Reproduce the material between the lines holding "Click the 'Theory'" and "794). [x=571, y=118]", inclusive, substituting "purple" for "magenta" and changing nothing else.

* _Data for this exercise_:
----
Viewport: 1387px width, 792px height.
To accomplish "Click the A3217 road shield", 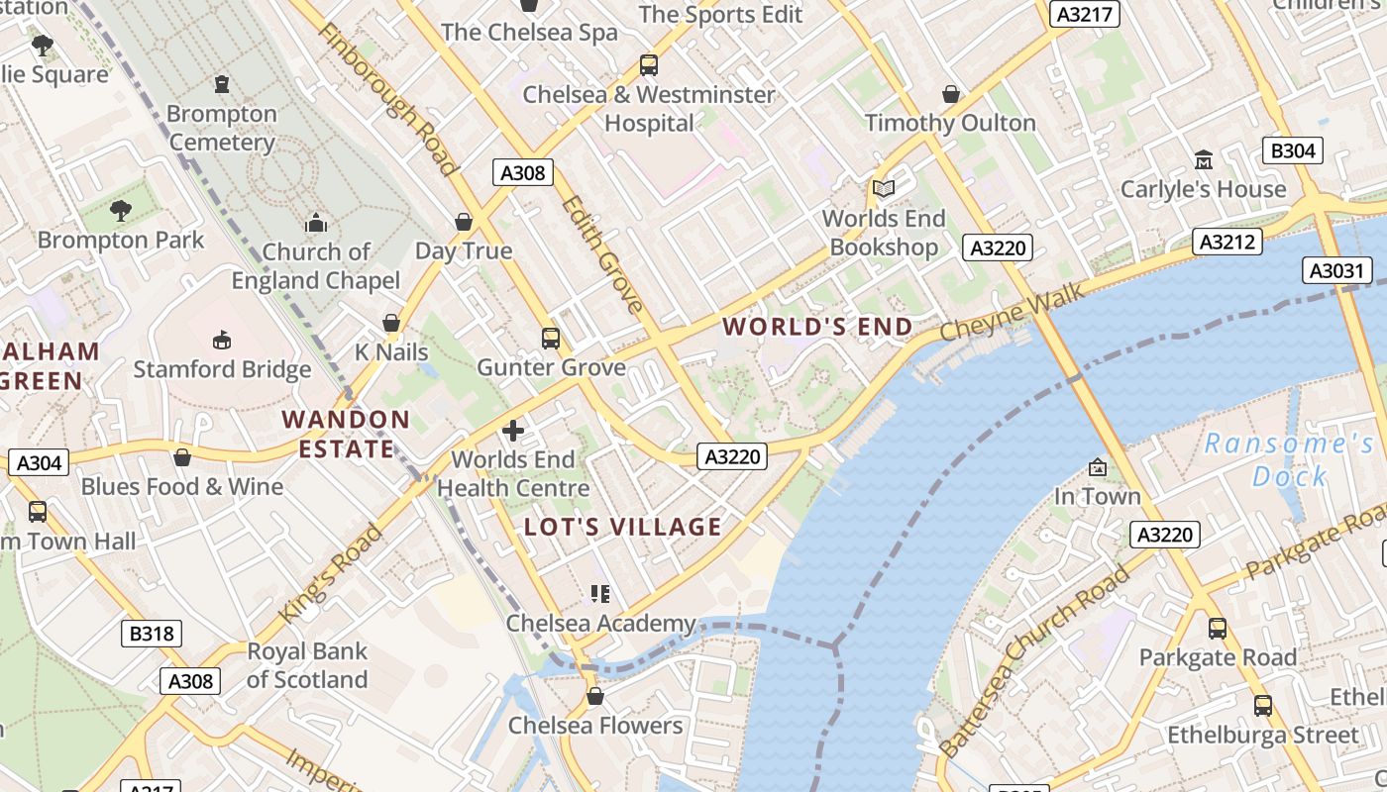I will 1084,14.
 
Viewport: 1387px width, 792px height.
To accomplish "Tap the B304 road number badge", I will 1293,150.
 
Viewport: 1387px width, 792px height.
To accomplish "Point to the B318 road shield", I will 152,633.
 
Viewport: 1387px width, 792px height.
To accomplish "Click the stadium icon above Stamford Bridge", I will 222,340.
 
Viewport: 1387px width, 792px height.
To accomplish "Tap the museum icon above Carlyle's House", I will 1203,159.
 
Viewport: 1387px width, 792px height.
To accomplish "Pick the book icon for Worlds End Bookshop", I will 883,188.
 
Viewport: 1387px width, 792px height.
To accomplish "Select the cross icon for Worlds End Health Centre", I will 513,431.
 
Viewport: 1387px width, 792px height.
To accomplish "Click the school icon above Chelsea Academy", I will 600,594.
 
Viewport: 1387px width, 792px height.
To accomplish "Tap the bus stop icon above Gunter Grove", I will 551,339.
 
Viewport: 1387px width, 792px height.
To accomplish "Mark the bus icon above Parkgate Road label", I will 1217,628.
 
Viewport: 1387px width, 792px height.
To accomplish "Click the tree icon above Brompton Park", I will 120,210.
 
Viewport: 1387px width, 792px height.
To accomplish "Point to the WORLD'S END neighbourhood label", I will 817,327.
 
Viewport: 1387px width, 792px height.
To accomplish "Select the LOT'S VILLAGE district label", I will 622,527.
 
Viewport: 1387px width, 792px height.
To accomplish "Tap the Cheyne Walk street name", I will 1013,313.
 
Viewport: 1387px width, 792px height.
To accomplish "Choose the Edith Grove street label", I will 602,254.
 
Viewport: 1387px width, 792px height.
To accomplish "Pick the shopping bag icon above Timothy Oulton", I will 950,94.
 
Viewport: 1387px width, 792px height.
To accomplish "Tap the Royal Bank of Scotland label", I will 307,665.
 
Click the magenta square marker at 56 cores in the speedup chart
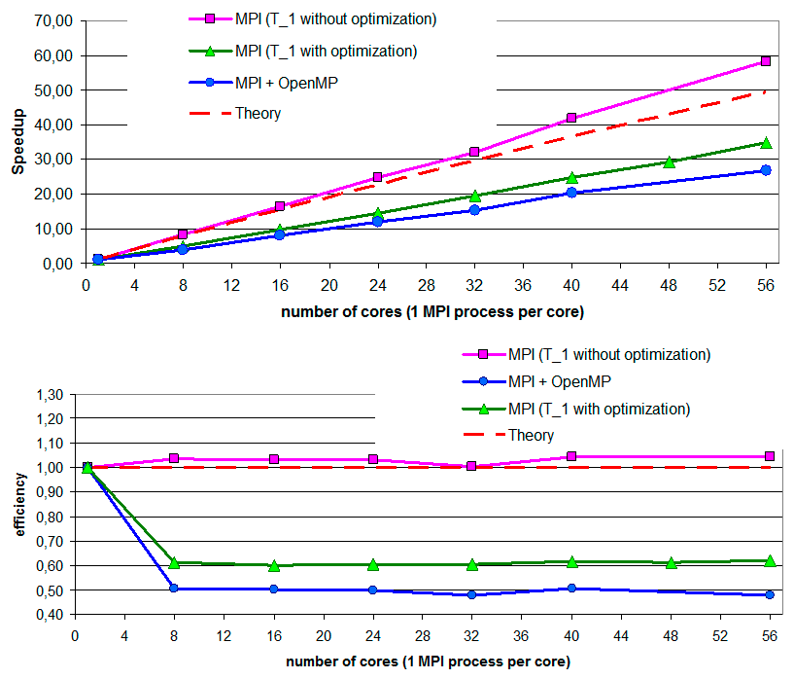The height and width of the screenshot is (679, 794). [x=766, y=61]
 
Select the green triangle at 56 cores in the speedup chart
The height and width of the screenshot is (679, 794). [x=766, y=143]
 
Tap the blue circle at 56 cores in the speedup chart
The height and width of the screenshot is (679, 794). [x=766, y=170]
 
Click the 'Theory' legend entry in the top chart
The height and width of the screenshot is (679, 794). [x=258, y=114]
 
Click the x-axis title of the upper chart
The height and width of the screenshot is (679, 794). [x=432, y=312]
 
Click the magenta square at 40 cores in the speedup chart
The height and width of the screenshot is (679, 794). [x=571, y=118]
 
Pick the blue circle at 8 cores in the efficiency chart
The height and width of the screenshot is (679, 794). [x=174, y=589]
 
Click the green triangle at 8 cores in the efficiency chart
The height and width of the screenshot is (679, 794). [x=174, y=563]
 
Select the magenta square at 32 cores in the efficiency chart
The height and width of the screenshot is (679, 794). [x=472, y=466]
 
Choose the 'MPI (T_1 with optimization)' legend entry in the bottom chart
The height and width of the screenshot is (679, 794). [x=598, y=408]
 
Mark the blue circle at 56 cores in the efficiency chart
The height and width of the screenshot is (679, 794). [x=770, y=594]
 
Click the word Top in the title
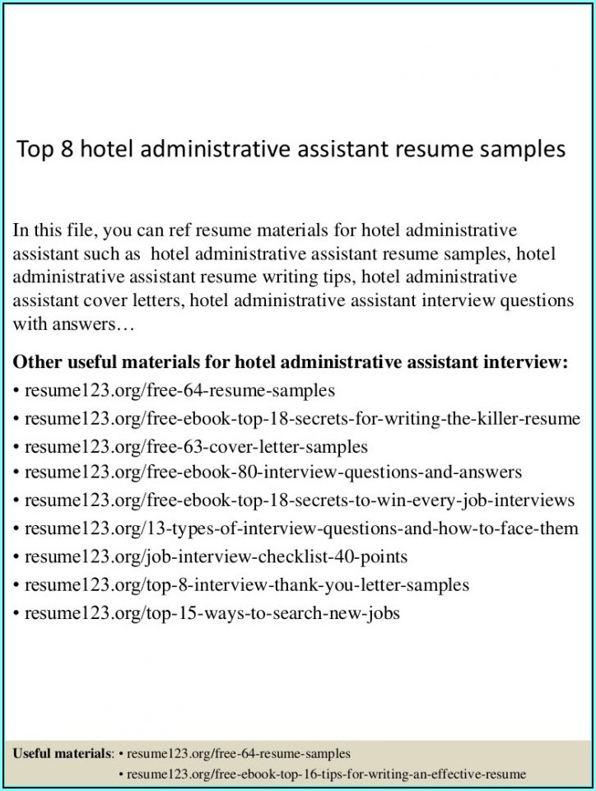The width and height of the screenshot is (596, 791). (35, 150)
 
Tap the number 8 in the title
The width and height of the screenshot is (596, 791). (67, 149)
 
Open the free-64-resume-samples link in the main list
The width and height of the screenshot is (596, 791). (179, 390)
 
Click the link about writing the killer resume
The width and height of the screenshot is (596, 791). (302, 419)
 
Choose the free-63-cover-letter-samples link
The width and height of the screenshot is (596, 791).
----
* _Response for this exercise_:
Click the 'Theory' legend entry in the top chart
The height and width of the screenshot is (679, 794). [x=258, y=114]
 
Click the x-axis title of the upper chart
The height and width of the screenshot is (679, 794). [x=432, y=312]
 
Click the purple square at 40 cores in the speedup chart
The height and width of the screenshot is (679, 794). [x=571, y=118]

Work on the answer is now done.